Change will not be immediate, of course, and there may be backtracking. Short-term, the AT&T/NCR saga shows that hostile takeovers are not for the faint of heart. Yet the deal may make as big a mark in takeover history as 1989's record-shattering $26 billion buyout of RJR Nabisco Inc.

ZIGZAG. Credit--or blame--Charles E. Exley Jr., NCR's chairman. Since AT&T made its first, $90-a-share bid for the computer maker on Dec. 2, Exley has brandished a host of defensive measures, starting with a poison pill, a staggered board, and an antitrust suit. He got directors to approve a measure to change the board's size, an employee stock-ownership plan that would stop AT&T from winning a proxy fight, and a special dividend that may preclude AT&T from using pooling-of-interest accounting rules. The last may prevent AT&T from upping its bid. All along, Exley zigzagged on his willingness to negotiate. He now says he won't talk unless AT&T offers $110 a share, down from an earlier $125 demand. "It's inconceivable that a major company is acting like this," says a top takeover lawyer.

More inconceivable is the fact that Exley is getting away with it. Five years ago, he couldn't have. But since then, CEOs and their takeover advisers have devised a vast array of defensive tactics. "It used to be that we had a system that allowed both good and bad deals to go through," notes Nell Minow, president of Institutional Shareholder Services Inc. "Now we have a system that allows neither good nor bad deals to go through."

A few corporate advisers say that even some members of the business establishment are starting to worry. After all, the raiders have been run out of business. It's corporations, trying to expand, that want to make acquisitions now. And the bid for NCR is no `80s-style, junk-bond-financed, bust-up deal that shortchanges shareholders. It's an all-cash, all-share bid by a company that's trying to acquire management expertise as well as assets.

Exley's maneuvers would be more understandable if he were merely jockeying for a better price, or if NCR could deliver a stock price higher than $100, AT&T's current offer, in the long run. But it's hard to make that case. Shareholders would be richer today if they could have taken $90 in December and reinvested it--because the market has been rising. And the consulting firm Mitchell & Co., in Cambridge, Mass., says that NCR's stock on its own won't see $110 or even $100 any time soon. It says NCR's stock movements correlate most closely with cash flow per share. To reach $100 or $110, NCR would have to post a cash flow of $16.30 or $17.39, respectively. Value Line Inc. forecasts 1991 cash flow at $11.15 a share.

'CONTROL.' In Exley's defense, few outsiders charge him with trying to save his own job, the real rationale behind a lot of `80s bulwarking.
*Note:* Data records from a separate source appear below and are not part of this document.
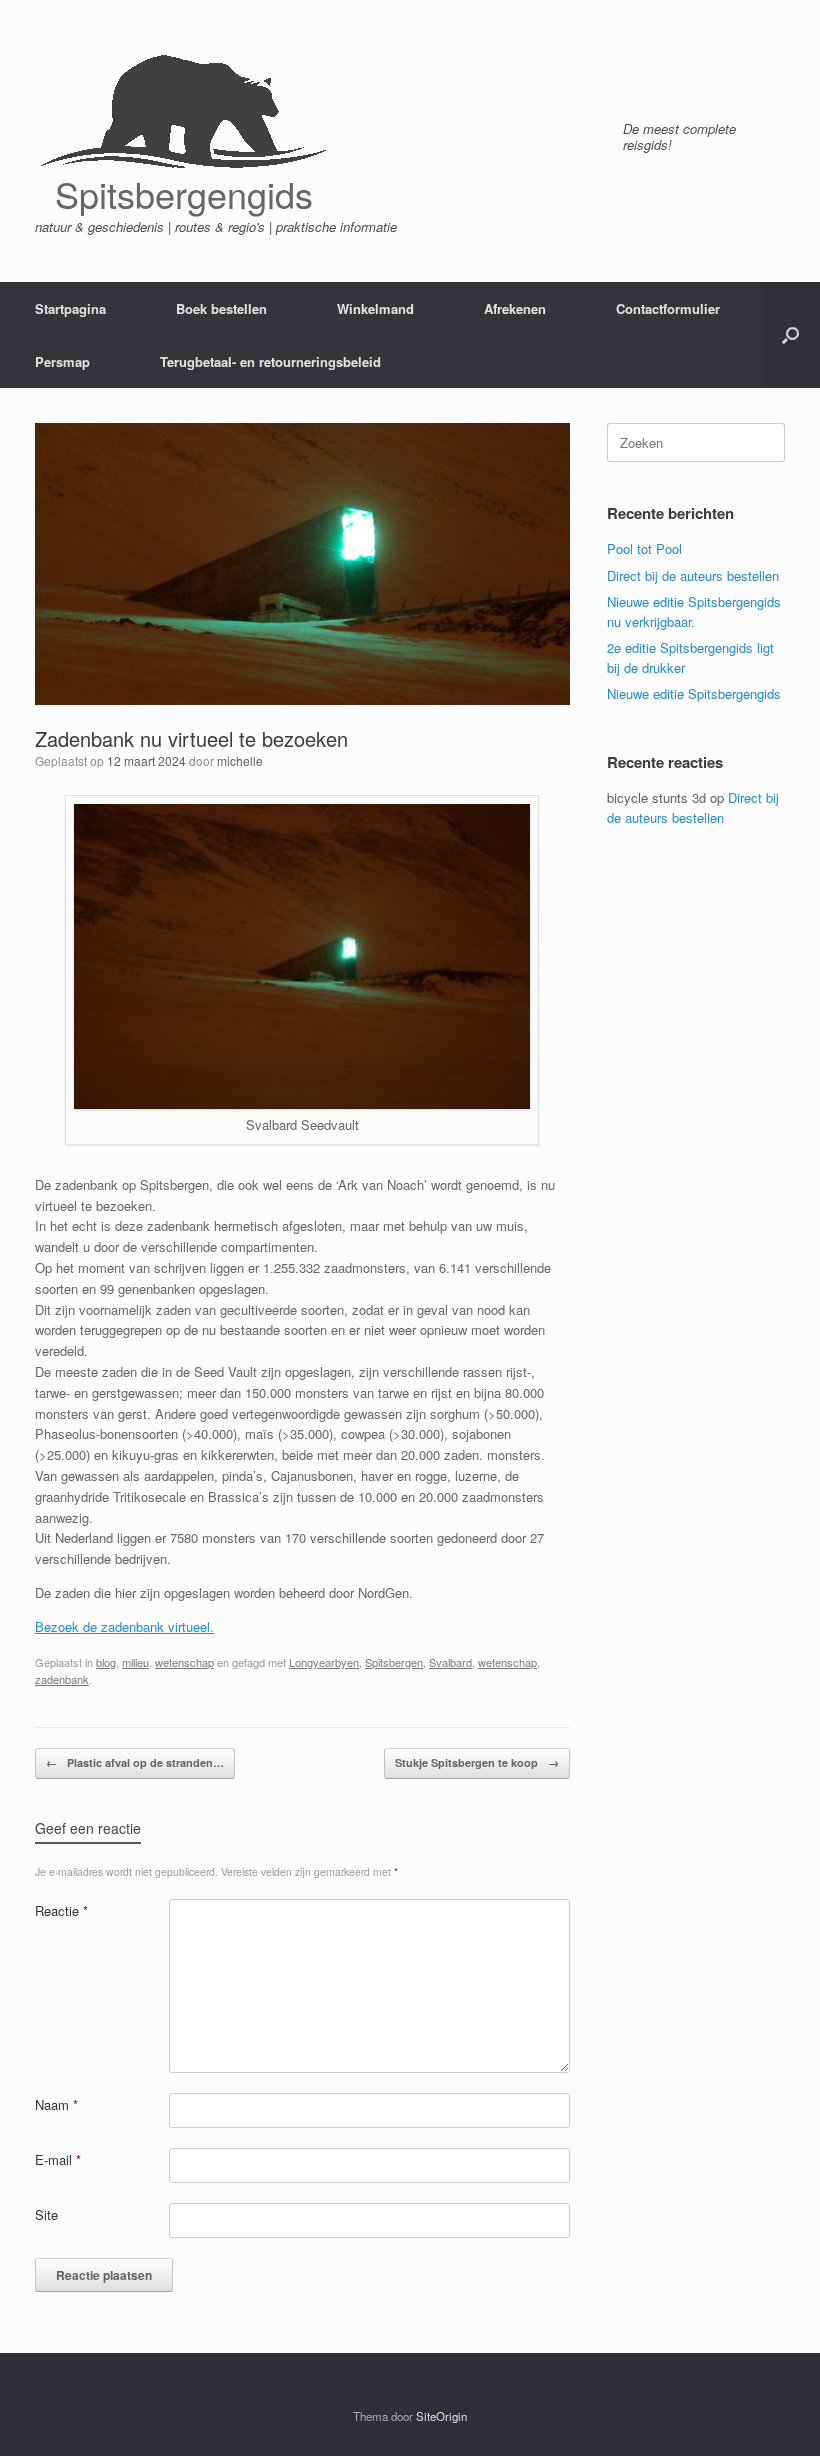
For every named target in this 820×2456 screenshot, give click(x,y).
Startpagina (70, 308)
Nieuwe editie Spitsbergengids (694, 693)
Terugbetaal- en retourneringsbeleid (270, 361)
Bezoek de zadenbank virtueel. (124, 1626)
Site (46, 2214)
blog (106, 1662)
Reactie (61, 1910)
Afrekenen (515, 308)
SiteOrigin (441, 2416)
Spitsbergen (394, 1662)
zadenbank (62, 1679)
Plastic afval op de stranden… (135, 1762)
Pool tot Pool (644, 548)
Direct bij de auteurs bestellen (693, 575)
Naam (56, 2104)
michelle (240, 760)
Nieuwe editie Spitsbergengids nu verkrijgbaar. (694, 611)
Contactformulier (668, 308)
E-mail (58, 2159)
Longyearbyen (324, 1662)
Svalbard (450, 1662)
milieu (135, 1662)
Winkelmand (375, 308)
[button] (790, 335)
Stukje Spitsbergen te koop (477, 1762)
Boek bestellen (221, 308)
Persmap (62, 361)
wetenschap (184, 1662)
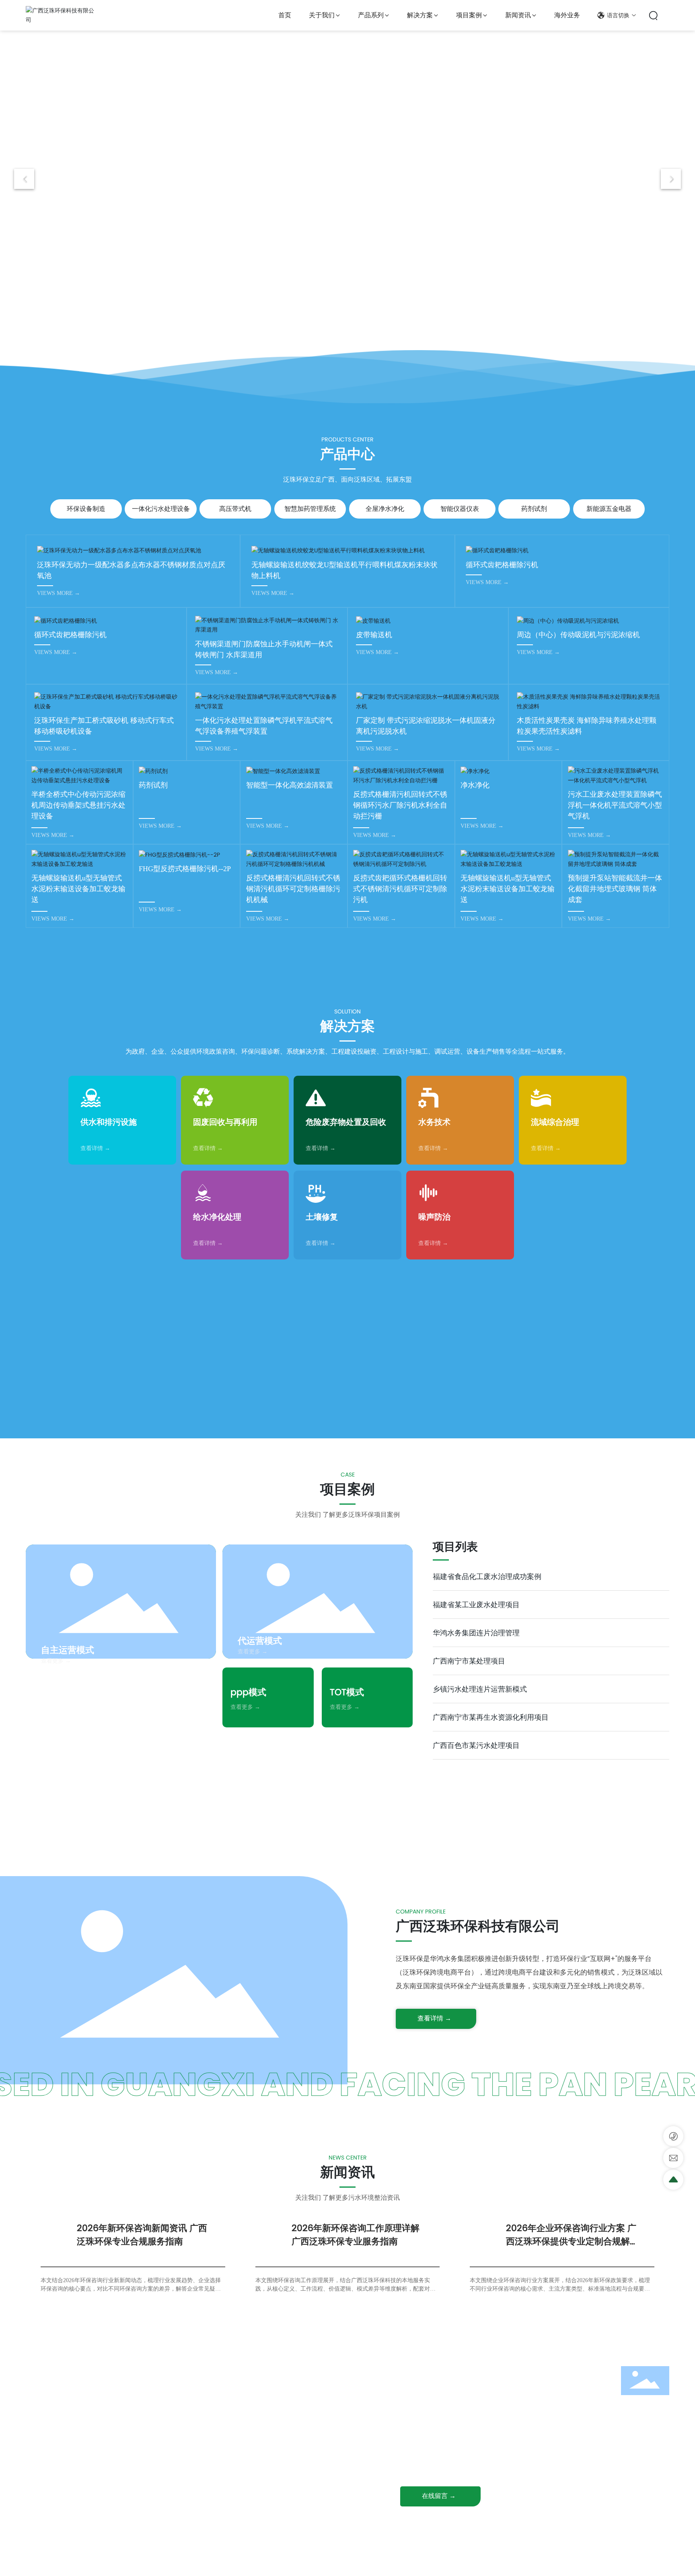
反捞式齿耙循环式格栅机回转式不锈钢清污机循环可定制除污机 (400, 889)
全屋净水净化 (385, 508)
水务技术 (434, 1122)
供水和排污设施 (108, 1122)
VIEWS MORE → (58, 593)
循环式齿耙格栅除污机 (502, 565)
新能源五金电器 (608, 508)
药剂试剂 (534, 508)
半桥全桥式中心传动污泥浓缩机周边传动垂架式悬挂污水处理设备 (78, 805)
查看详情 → (95, 1148)
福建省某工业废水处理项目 (476, 1605)
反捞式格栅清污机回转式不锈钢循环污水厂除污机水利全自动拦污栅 (400, 805)
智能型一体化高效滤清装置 (289, 785)
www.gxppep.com (448, 2463)
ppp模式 (248, 1692)
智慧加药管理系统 (310, 508)
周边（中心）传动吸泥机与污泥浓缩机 (578, 635)
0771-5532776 (441, 2386)
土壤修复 (322, 1216)
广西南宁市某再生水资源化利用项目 (491, 1717)
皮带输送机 (374, 635)
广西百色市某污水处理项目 (476, 1745)
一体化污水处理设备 (161, 508)
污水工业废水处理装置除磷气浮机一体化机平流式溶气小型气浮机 (615, 805)
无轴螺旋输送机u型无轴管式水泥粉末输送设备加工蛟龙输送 (78, 889)
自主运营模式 (67, 1650)
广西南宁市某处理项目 (469, 1661)
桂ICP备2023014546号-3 (353, 2563)
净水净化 (475, 785)
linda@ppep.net (445, 2450)
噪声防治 (434, 1216)
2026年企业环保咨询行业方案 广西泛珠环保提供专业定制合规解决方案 (572, 2241)
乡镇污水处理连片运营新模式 (480, 1689)
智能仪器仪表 (459, 508)
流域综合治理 (555, 1122)
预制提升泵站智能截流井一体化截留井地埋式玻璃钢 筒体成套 (615, 889)
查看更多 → (56, 1661)
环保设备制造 (86, 508)
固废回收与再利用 (225, 1122)
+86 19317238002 (445, 2399)
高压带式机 (235, 508)
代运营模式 (260, 1641)
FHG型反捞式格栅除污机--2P (185, 869)
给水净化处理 (217, 1216)
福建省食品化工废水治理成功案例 (487, 1576)
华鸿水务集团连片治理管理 (476, 1633)
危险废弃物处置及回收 (346, 1122)
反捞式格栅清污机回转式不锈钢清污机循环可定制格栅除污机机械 (293, 889)
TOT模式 (347, 1692)
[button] (330, 334)
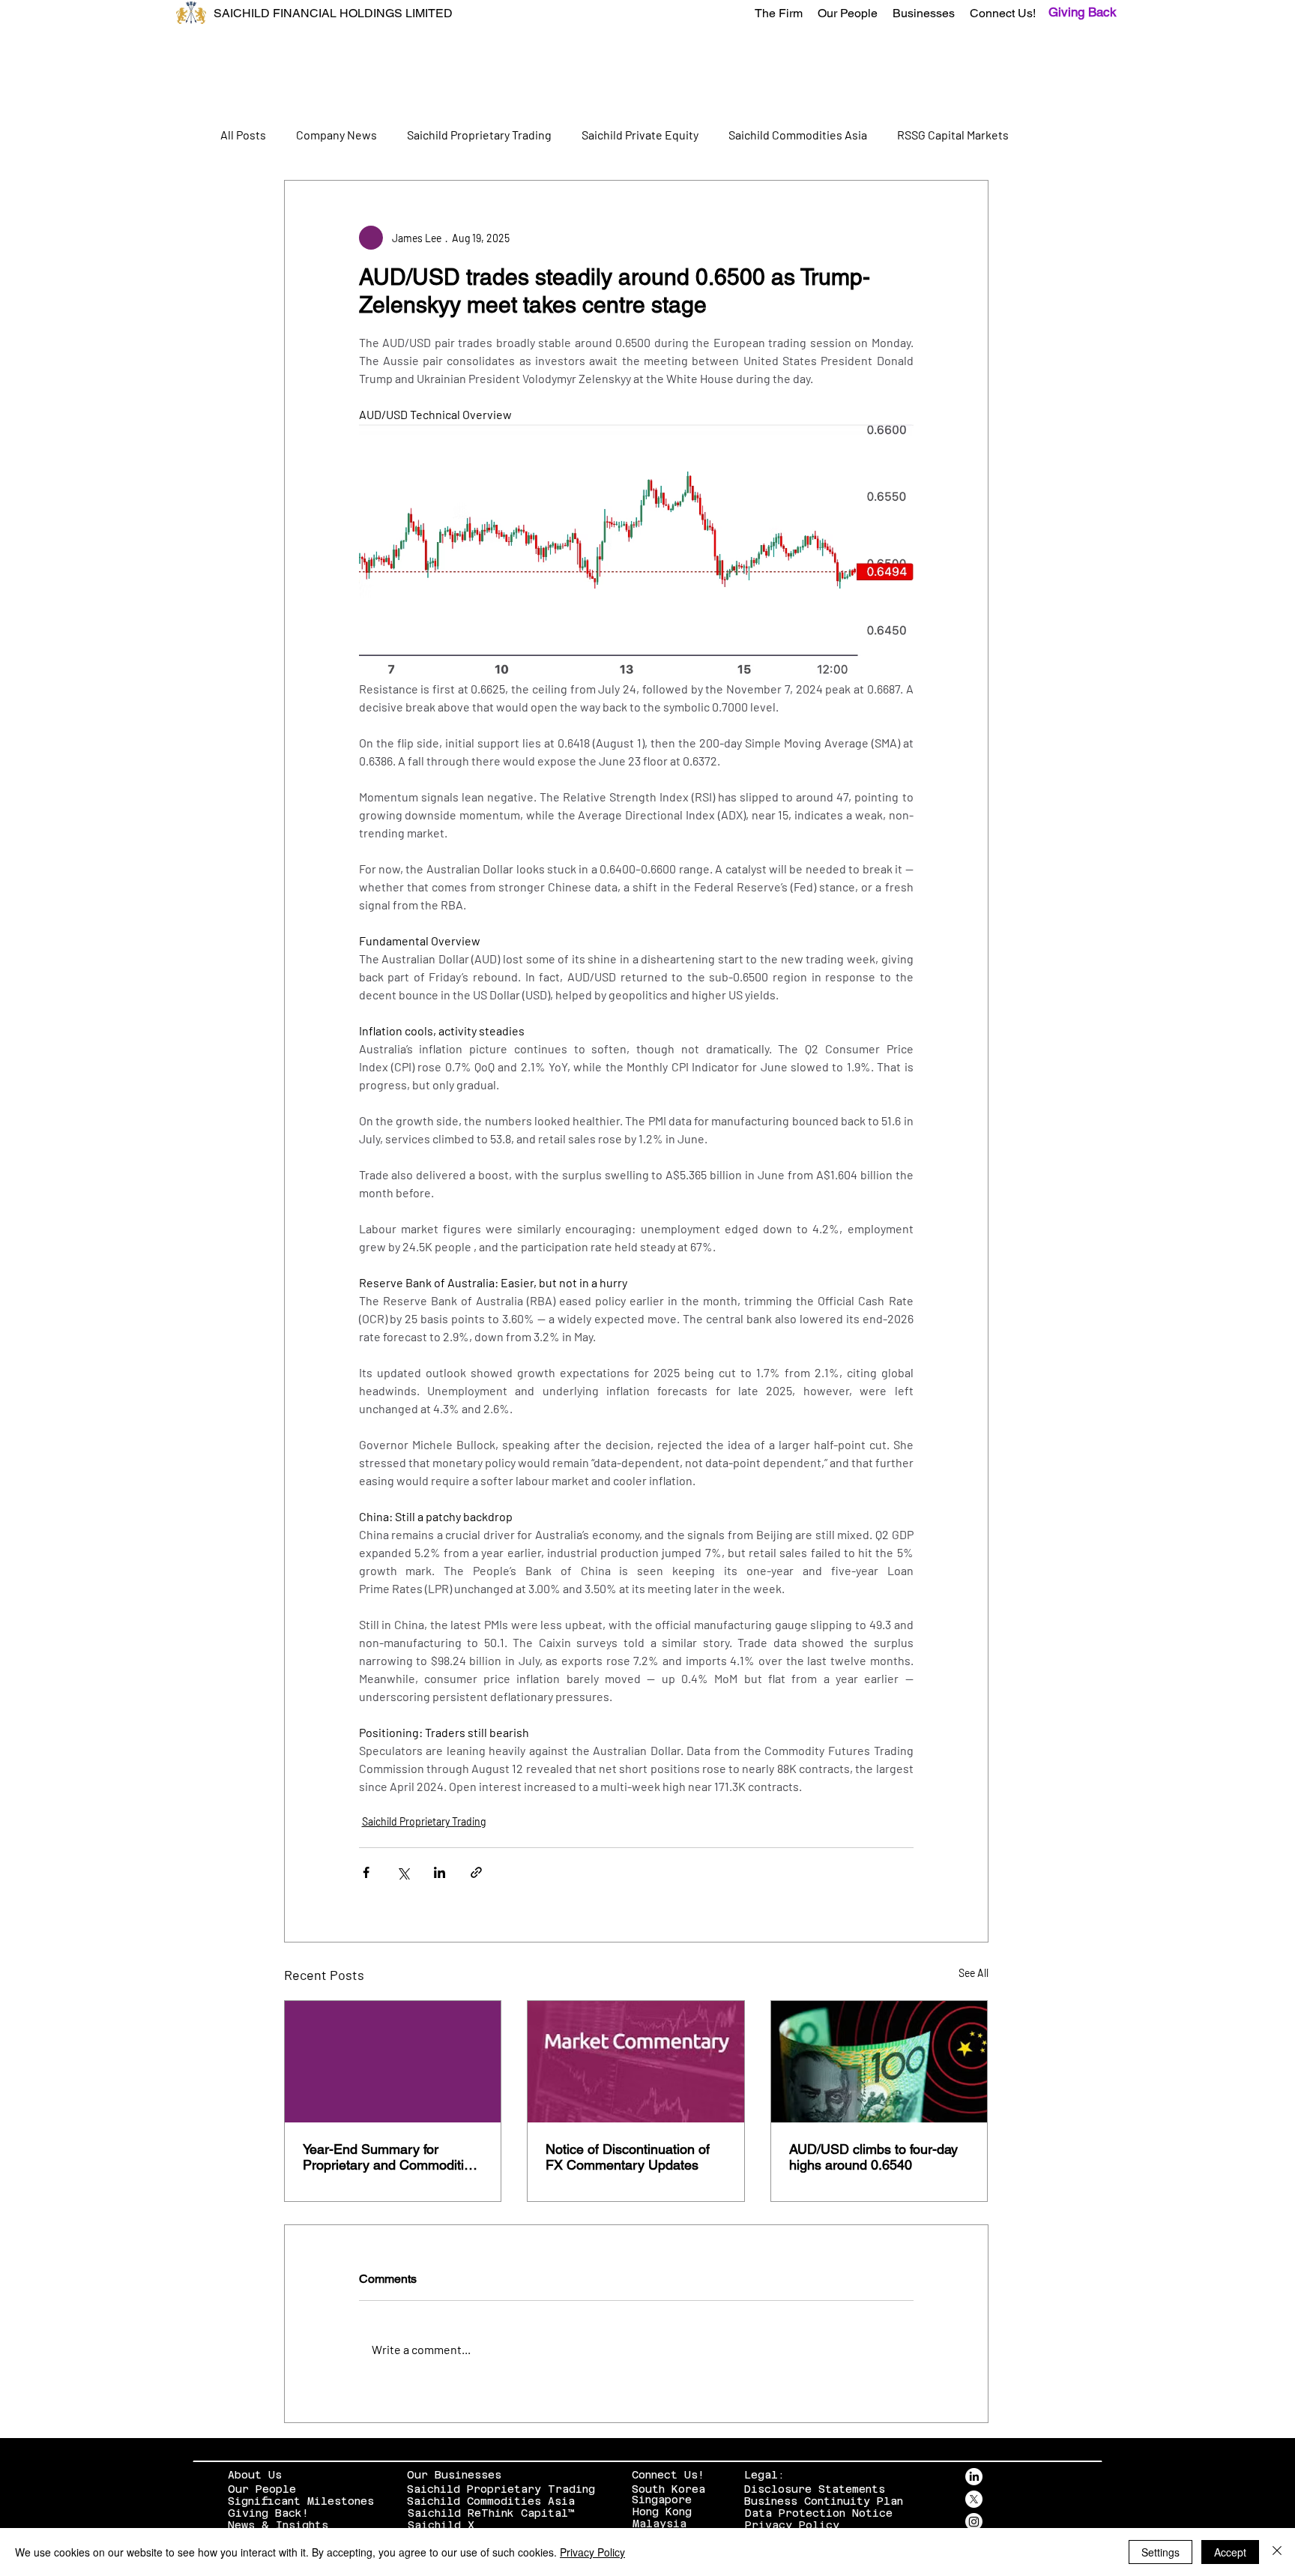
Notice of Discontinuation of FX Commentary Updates (628, 2157)
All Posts (243, 134)
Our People (262, 2489)
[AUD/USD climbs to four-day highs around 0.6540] (879, 2061)
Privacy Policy (792, 2525)
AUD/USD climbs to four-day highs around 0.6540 (873, 2157)
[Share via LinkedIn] (439, 1872)
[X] (973, 2499)
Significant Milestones (301, 2501)
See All (973, 1972)
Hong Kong (662, 2512)
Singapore (662, 2500)
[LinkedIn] (973, 2476)
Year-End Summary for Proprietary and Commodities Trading (390, 2157)
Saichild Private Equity (640, 134)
Rather, he seems sure that an independent NCR can better serve all of a corporation's "stakeholders," including customers, suppliers, and employees. A recent NCR ad, thanking them for support, says it all: Shareholders are the last to be mentioned.

Perhaps that's not a surprise, since some 60% of them voted against Exley's position at the company's Mar. 28 annual meeting. But these shareholders aren't money-grubbing arbitrageurs who have no interest in the company. Arbs own just 30% of NCR's stock.

Shareholders, in any case, aren't the only ones with a lot to lose if takeovers become impossible. The U. S. economic system would suffer, too: It needs a fairly free "market for corporate control" both to discipline managers and to prevent acquirers from stealing companies. That system is now out of whack. A recent federal court decision that threw out NCR's ESOP is a good start toward that tricky balance. It's also a welcome sign that from the AT&T/NCR mess, some good may flow.